Set down every entry again, exactly as it appears.

BEGIN EXTRACTED INFORMATION

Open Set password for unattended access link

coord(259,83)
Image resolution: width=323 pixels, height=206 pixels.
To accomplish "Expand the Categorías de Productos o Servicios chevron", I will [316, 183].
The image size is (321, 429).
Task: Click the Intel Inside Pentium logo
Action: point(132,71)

END EXTRACTED INFORMATION

WRITTEN ANSWER:
Open Set password for unattended access link

coord(259,83)
Image resolution: width=323 pixels, height=206 pixels.
To accomplish "Expand the Categorías de Productos o Servicios chevron", I will [316, 183].
The image size is (321, 429).
Task: Click the Intel Inside Pentium logo
Action: point(132,71)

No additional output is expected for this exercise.